Her studies on myths and fairy tales have won her multiple awards, including the Sheikh Zayed Book Award and the Truman Capote Award for Literary Criticism in 2013 and the National Book Critics Circle Award for Criticism in 2012.
And now, self-described mytographer Marina Warner will be giving a talk and a reading at this year’s edition of the Malta Mediterranean Literature Festival, which is organised by Inizjamed in collaboration with Literature Across Frontiers.
Marina’s works involve detailed studies of myths and fairy tales that range from the fantastical, like From the Beast to the Blonde: On Fairy Tales and their Tellers and Stranger Magic: Charmed States and the Arabian Nights, to the religious, like Alone of All Her Sex: The Myth and the Cult of the Virgin Mary.
Her most recent publication, Once Upon a Time: A Short History of the Fairy Tale, explores the enduring appeal of fairy tales and their permutations through the ages from the written page to the stage and the screen.
In your recently published work on the history of the fairy tale, you write that the underlying principle of such stories in literature, art, film, dance and song is their attempt to find “the truth and give us glimpses of the greater things”. Can you elaborate on this definition of the fairy tale?
I’m quoting from the autobiographical novel, The Servant’s Tale, by Paula Fox, who is a very perceptive writer from the US.
Fox opens her book with a scene between a grandma and a little girl, who asks what the difference is between a story and a lie. Her granny replies, impatiently, that a lie hides the truth whereas a story tries to find it. I find this is a luminous definition.
The narrator, remembering this, comments that her grandmother saw something other people didn’t see, that “for her the meaning of one thing could also be the meaning of a greater thing”. Fairy tales are simple, set in distant times and far away and they describe situations that often seem unlikely, even preposterous. But they are coded literature, sharing features with other old forms of story-telling, such as allegory, fable and parable. They pass on – often at an unconscious level – a great deal of accumulated experience of life, truths that are larger and deeper than the surface appearance of the stories.

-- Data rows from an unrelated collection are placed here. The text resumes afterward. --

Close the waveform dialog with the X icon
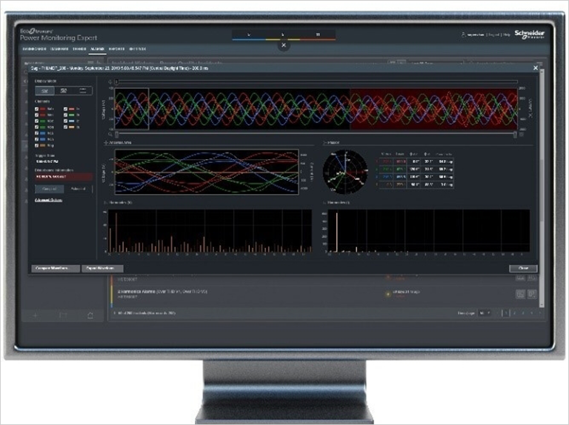The width and height of the screenshot is (569, 425). (536, 68)
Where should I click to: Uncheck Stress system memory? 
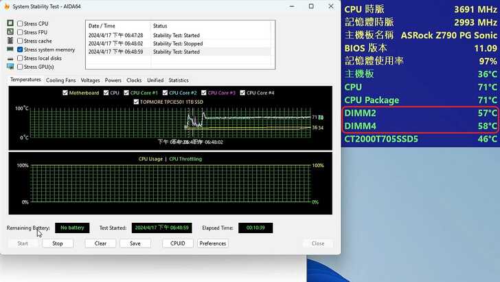click(x=20, y=50)
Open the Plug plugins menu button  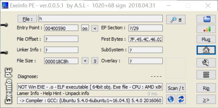click(x=206, y=39)
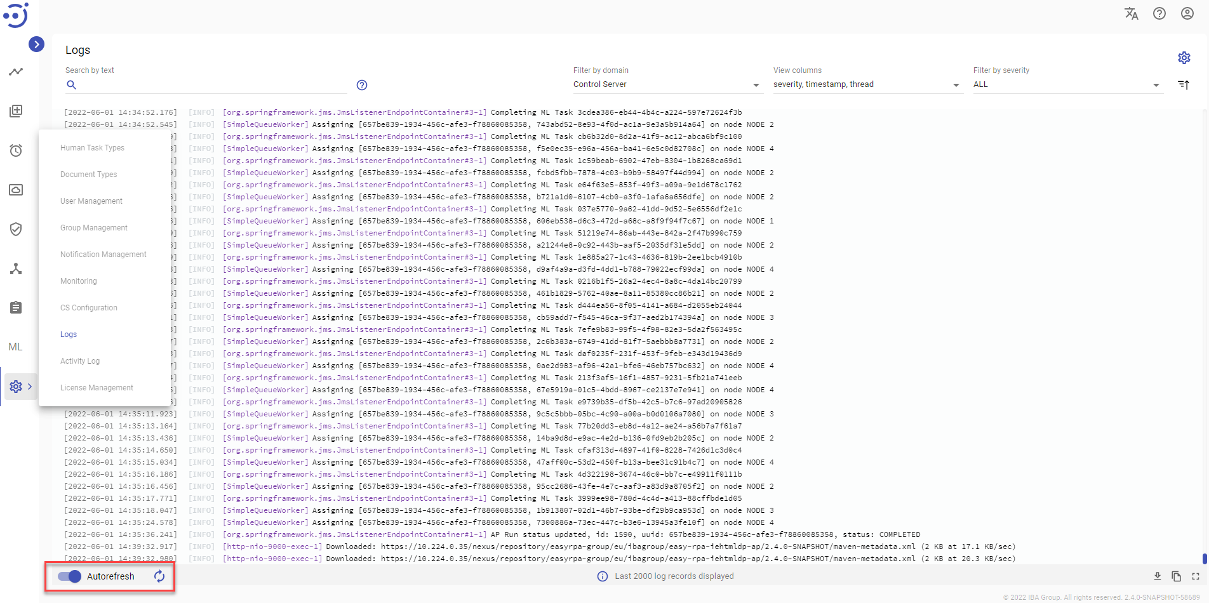
Task: Open License Management from menu
Action: [x=97, y=388]
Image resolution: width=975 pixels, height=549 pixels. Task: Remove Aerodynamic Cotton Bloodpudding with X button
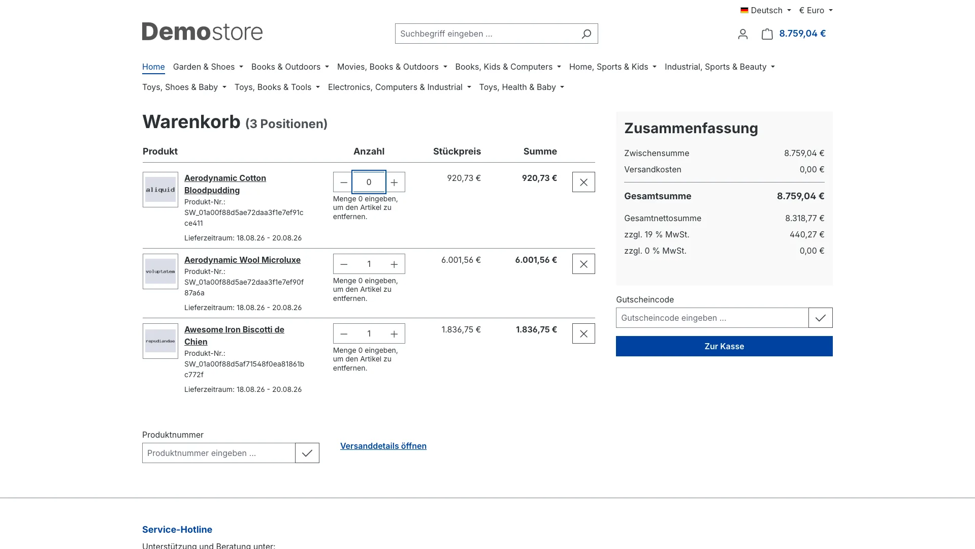point(583,182)
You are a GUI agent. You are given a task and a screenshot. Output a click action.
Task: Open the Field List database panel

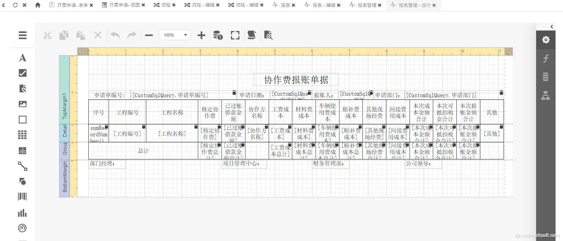pos(545,77)
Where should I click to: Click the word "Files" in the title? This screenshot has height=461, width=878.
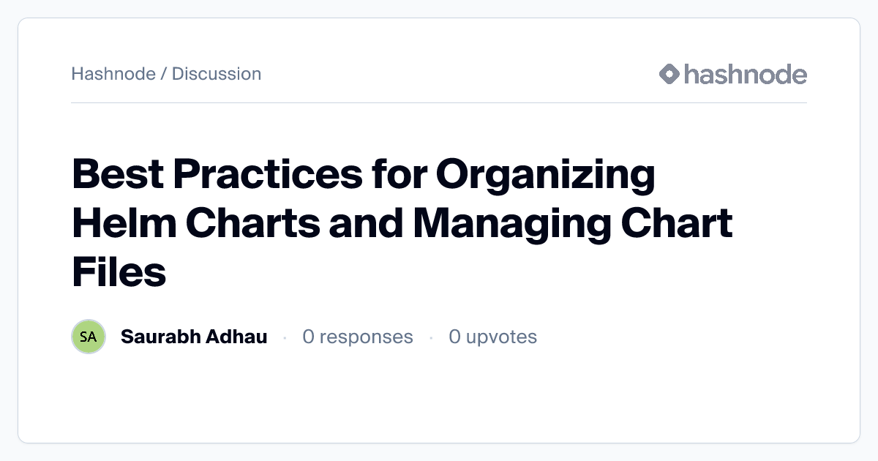point(119,271)
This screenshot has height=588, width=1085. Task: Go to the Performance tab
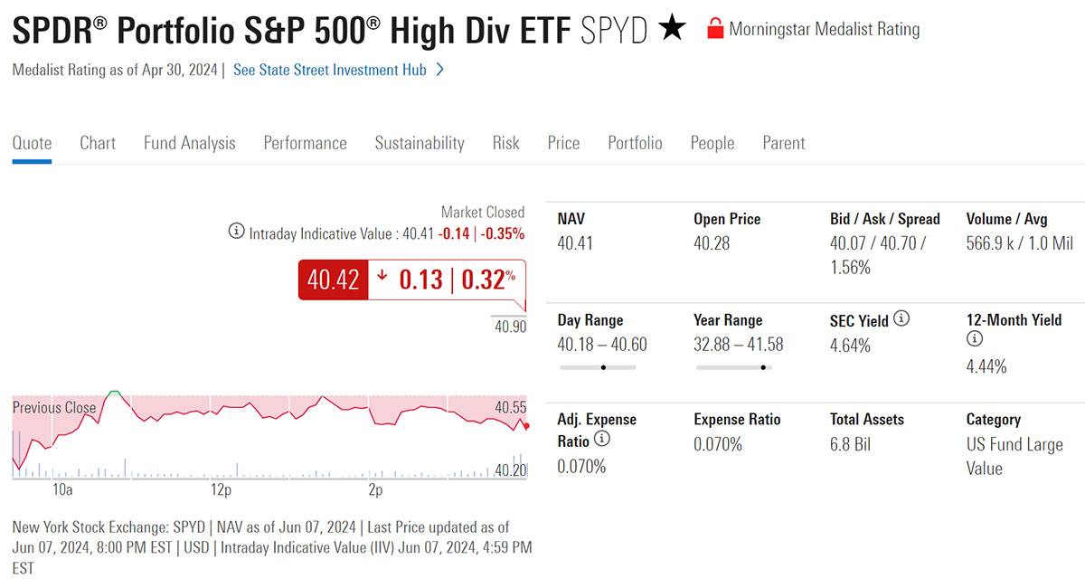(x=305, y=143)
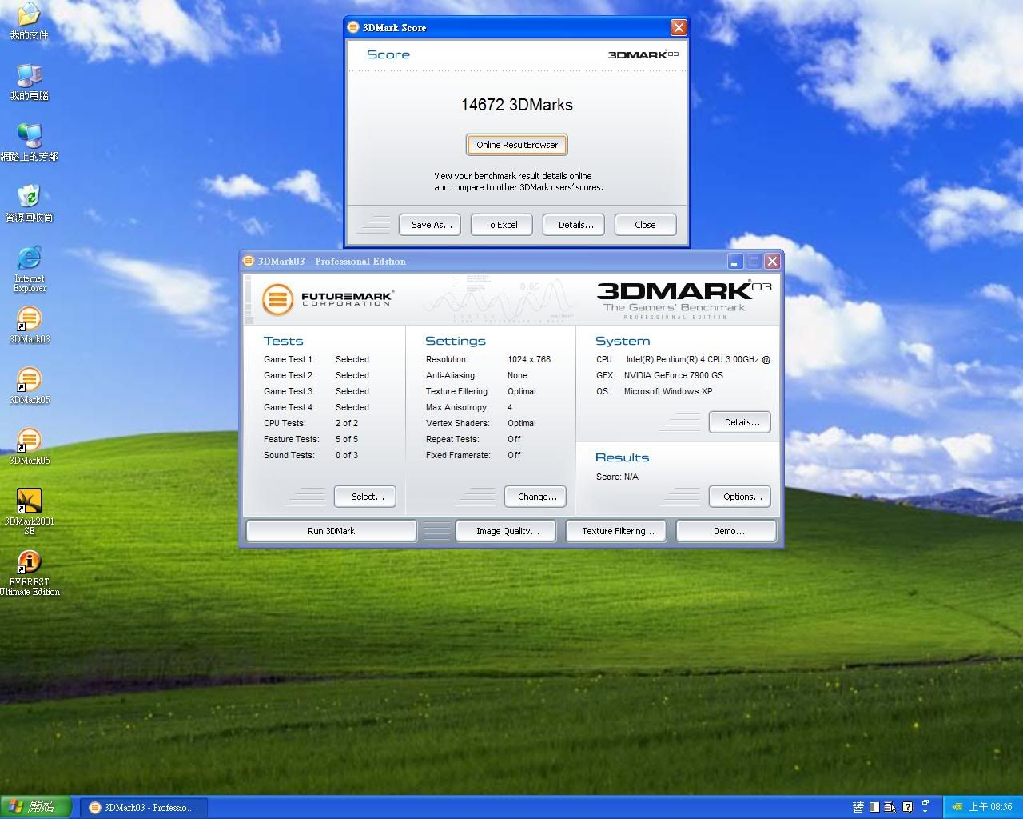This screenshot has height=819, width=1023.
Task: Open the 3DMark03 desktop shortcut
Action: tap(29, 320)
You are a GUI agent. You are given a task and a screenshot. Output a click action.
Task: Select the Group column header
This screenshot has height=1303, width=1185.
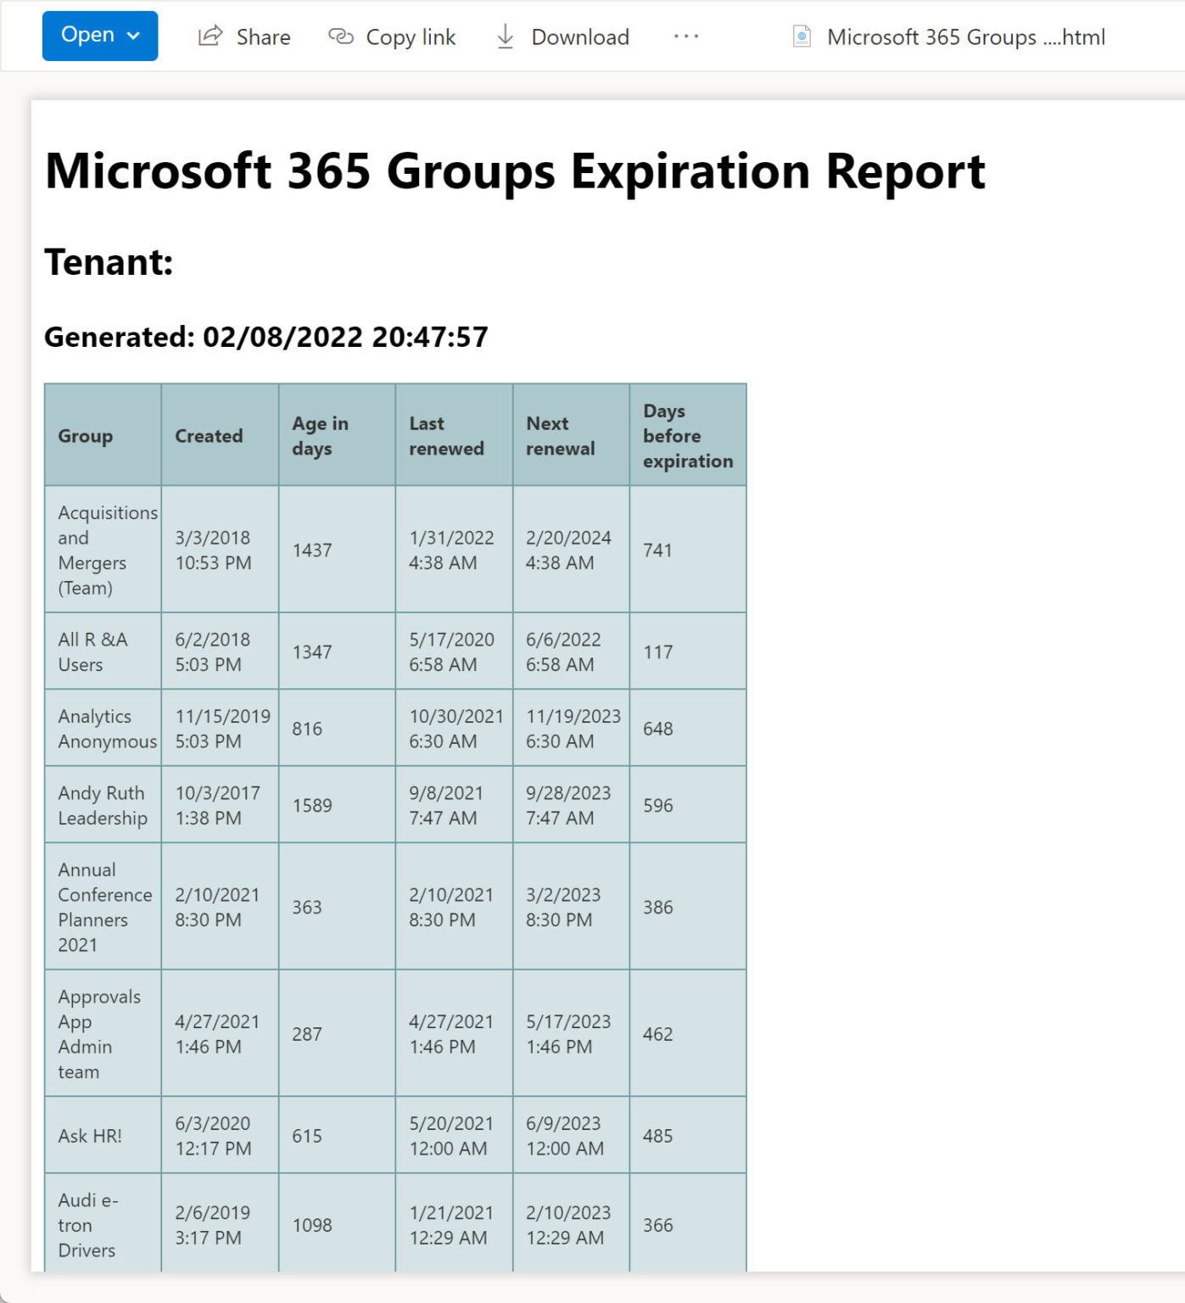86,436

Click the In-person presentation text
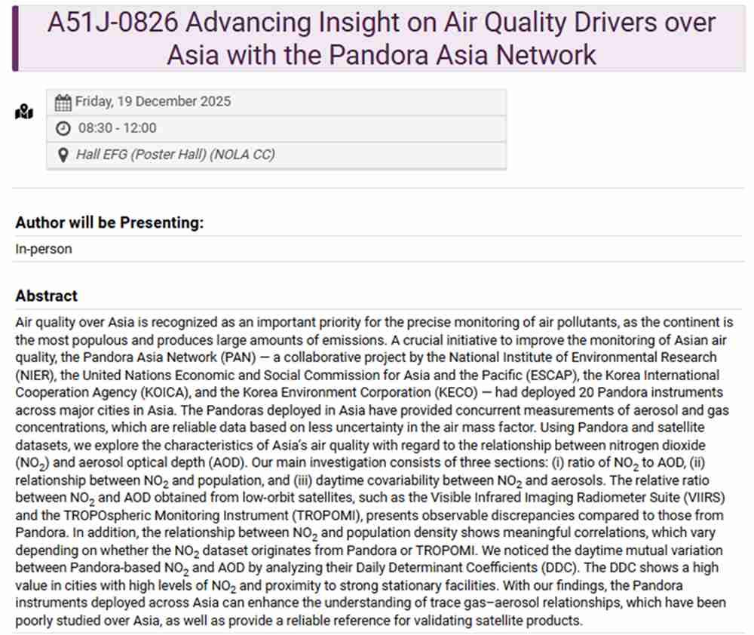tap(44, 249)
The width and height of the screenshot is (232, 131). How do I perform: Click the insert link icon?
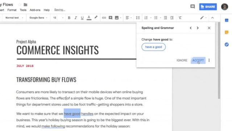[x=104, y=18]
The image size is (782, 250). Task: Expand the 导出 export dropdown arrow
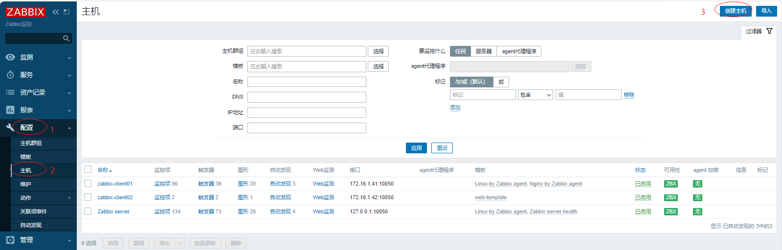(179, 243)
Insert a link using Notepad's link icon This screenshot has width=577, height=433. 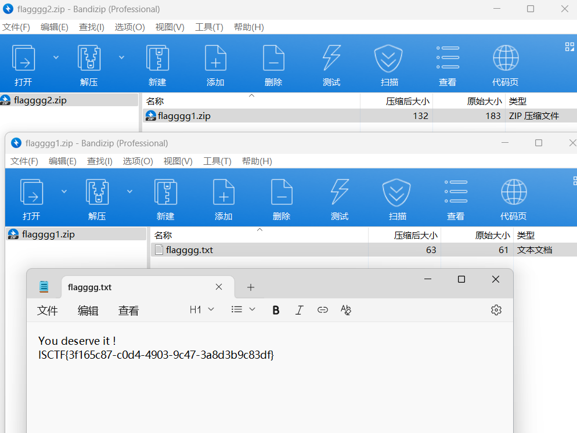coord(323,310)
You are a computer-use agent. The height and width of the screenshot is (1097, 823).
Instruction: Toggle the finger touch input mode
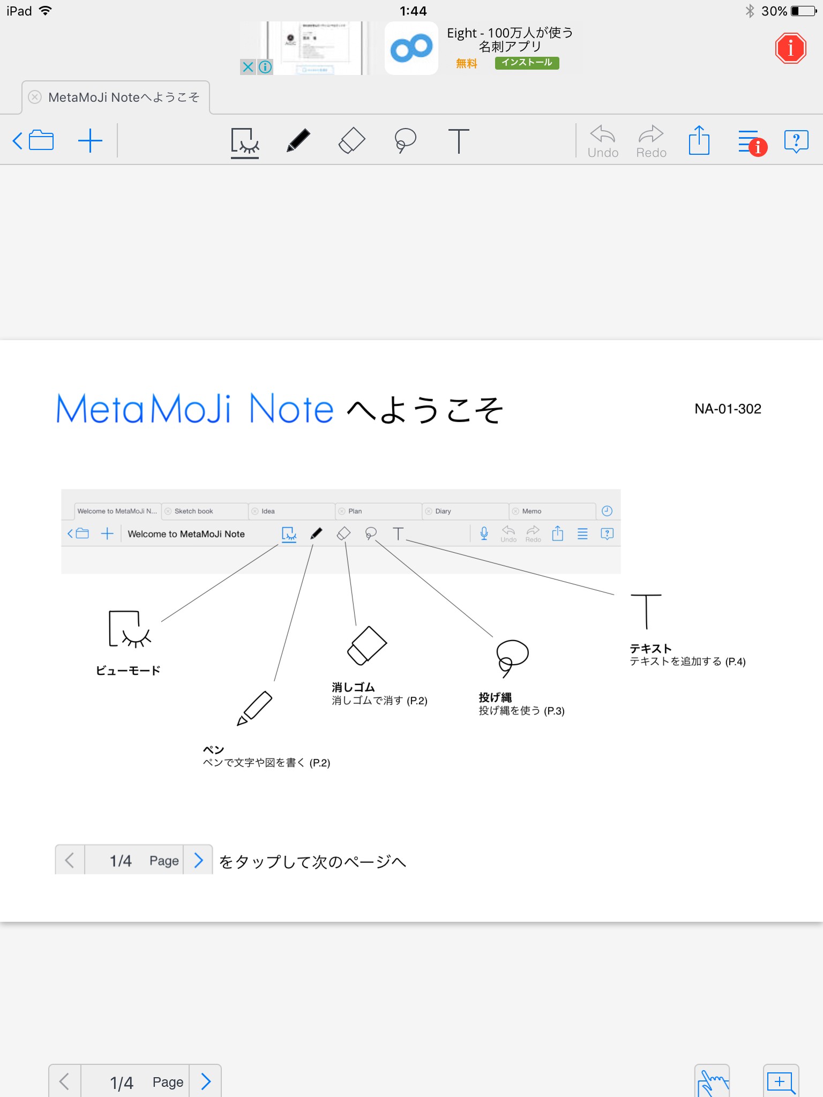pyautogui.click(x=712, y=1082)
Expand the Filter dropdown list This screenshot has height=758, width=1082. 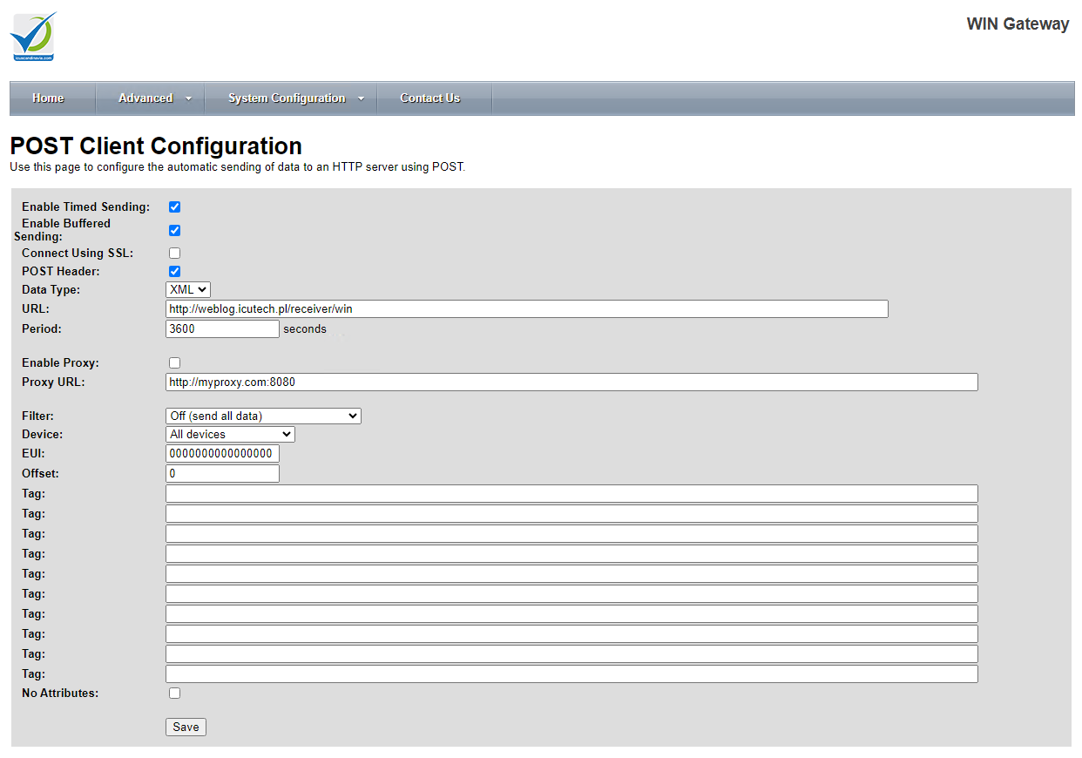[263, 416]
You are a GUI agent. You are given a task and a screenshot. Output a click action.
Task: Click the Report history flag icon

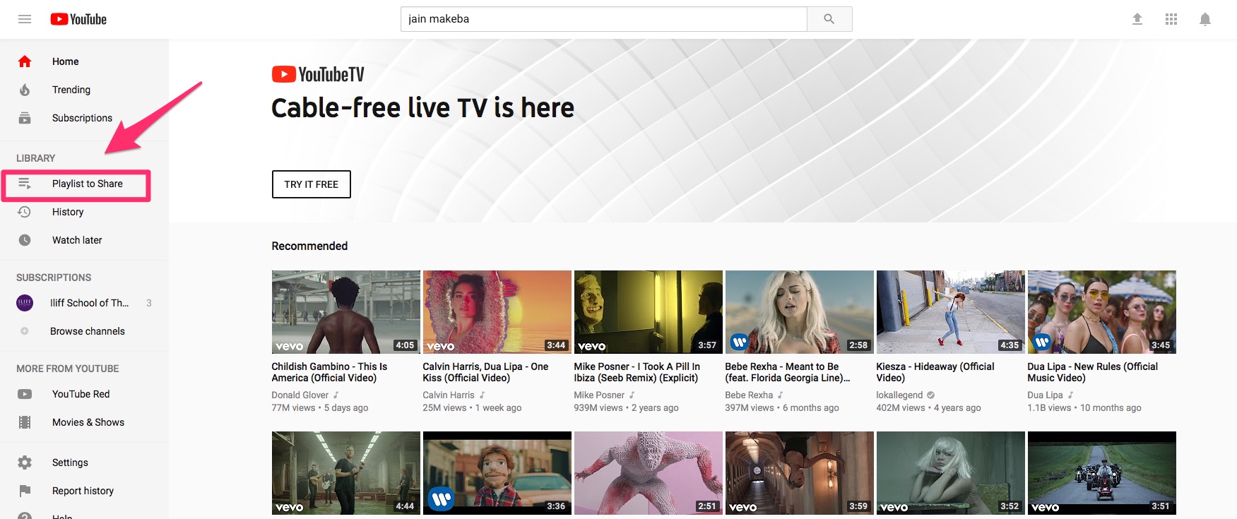pyautogui.click(x=25, y=491)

You also write that, in times of violence, fairy tales tend to become darker and less optimistic and consoling. Would you say that fairy tales have now become more sombre, and therefore also more difficult for adults to convey to children their truth-telling component?
Victorian publishing defined fairy tales as children’s literature andin the Edwardian period continued to aim at the new child reader. But, for a long time now, interpretations in books and on stage and screen have reclaimed the older audience and reader. The fiction of Margaret Atwood, Dvorak’s Rusalka and, more recently, Polly Teale’s Mermaid, spring to mind.
The paradox that Aristotle pointed out, that we enjoy representations of things we would abhor in reality, still operates in the darkest fairy tales today. Both children and adults are thrilled by the revenge meted out to villains, for example.
However, the darkening mood means that fairy tales are growing closer to myths. The balance has tilted and they have lost their pretence at innocence. They don’t offer the same sweet dreams of happiness at the end any more and so in many ways have become less child-friendly and less child-like.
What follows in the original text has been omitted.